The Marsanne grapes for Chapoutier Chante Alouette come from three different vineyards: “Le Meal” (this is an old fluvioglacial alluvial deposit soil with numerous shingles), “Les Murets” (soils consist of granitic arena and alluvial deposits of same nature), and “Chante-Alouette” (it is set on loess soil with a fine layer of clay and limestone).
The wine has a brilliant and green gold color. On the nose are complex and subtle aromas of quince, walnut, honey, ginger, and acacia with a hint of linden-tree. The wine has a frank attack, without aggressiveness, and a final finish of almond. It is very elegant and has good length.
Chapoutier is one of the oldest wine producers in the Rhone Valley with a history dating back to 1808. A distant ancestor, Polydor Chapoutier, was the first to buy vines here, shifting from being a simple grape grower to making and trading his own wine. For the last two hundred years, the estate has been producing some of the greatest wines in the Rhone Valley. Today, the range also includes wines from some Roussillon appellations as well as projects in Portugal and Australia.
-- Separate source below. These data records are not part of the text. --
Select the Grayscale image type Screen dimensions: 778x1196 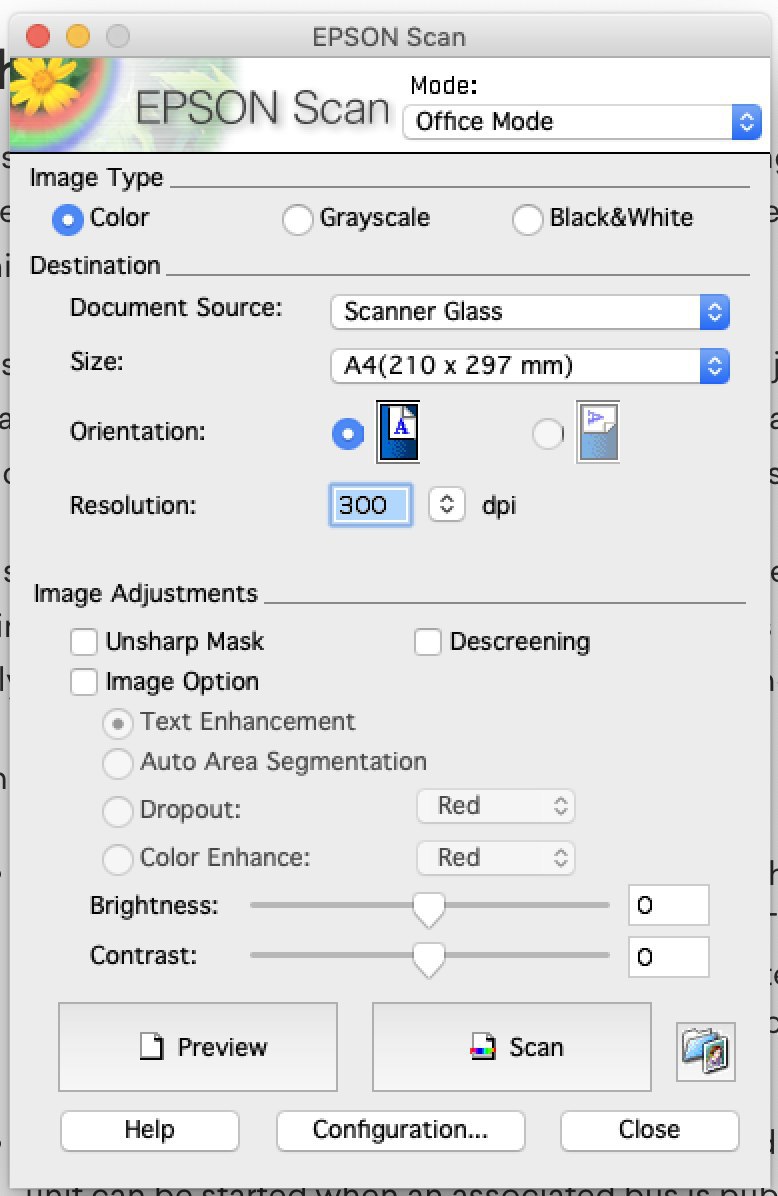pyautogui.click(x=297, y=220)
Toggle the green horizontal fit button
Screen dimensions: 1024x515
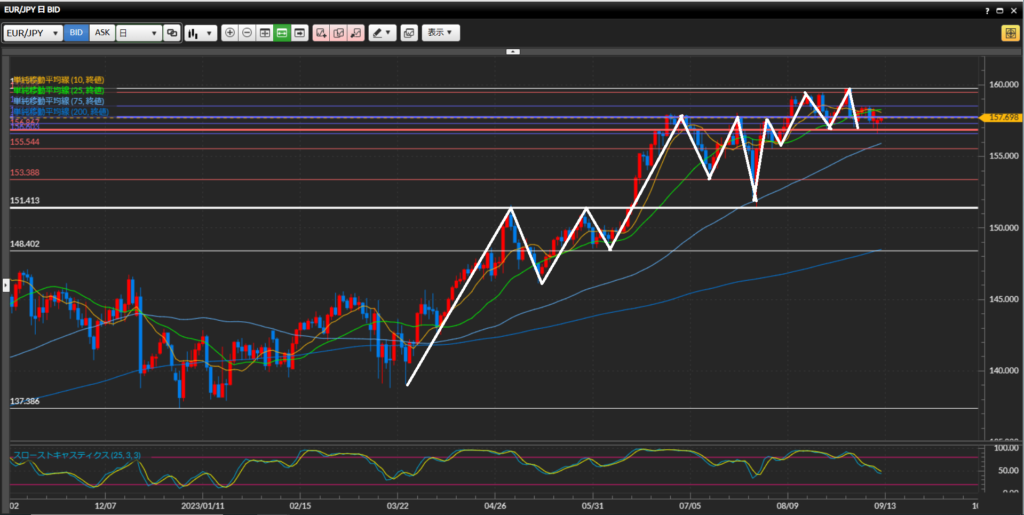282,33
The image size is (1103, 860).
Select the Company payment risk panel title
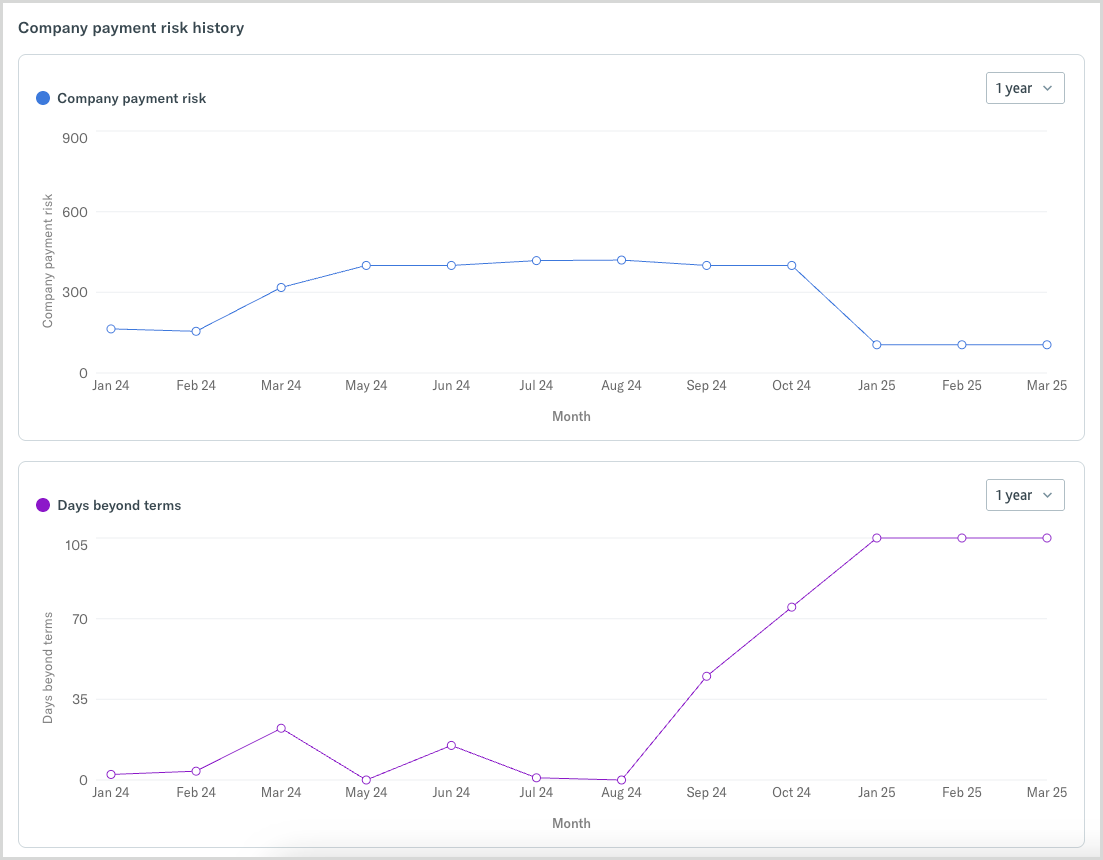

Under Michel Chapoutier’s leadership, quality improved and Chapoutier gained international recognition. The massive negociant and winery produces single-vineyard expressions and classic wines from a range of appellations in the north and south of the valley.
They have adopted biodynamic farming techniques and have included Braille markings on their labels since 1996. This was done from a desire to reach out to and include lovers of good wines with sight-impairments, and as a tribute to Maurice Monier of La Sizeranne, a member of the family that previously owned the vines of the same name and who invented the first abbreviated version of Braille.